HOW TO COMPLETE THIS TASK
Write out again, exactly, the lines below starting at the one with "Instruction: Open the" and ending at the one with "Click the Back navigation arrow".

Records contained in a dataset
= Beginning of Section =
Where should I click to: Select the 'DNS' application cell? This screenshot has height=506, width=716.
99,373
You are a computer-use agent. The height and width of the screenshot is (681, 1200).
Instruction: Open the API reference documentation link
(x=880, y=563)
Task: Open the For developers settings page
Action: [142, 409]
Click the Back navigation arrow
= End of Section =
= Beginning of Section =
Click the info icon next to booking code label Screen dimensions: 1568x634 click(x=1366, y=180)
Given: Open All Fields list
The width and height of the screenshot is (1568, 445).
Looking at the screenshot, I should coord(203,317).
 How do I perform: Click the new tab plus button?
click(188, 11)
= End of Section =
ANSWER BELOW
Instruction: Open the API reference documentation link
(x=880, y=563)
Task: Open the For developers settings page
Action: [142, 409]
Click the Back navigation arrow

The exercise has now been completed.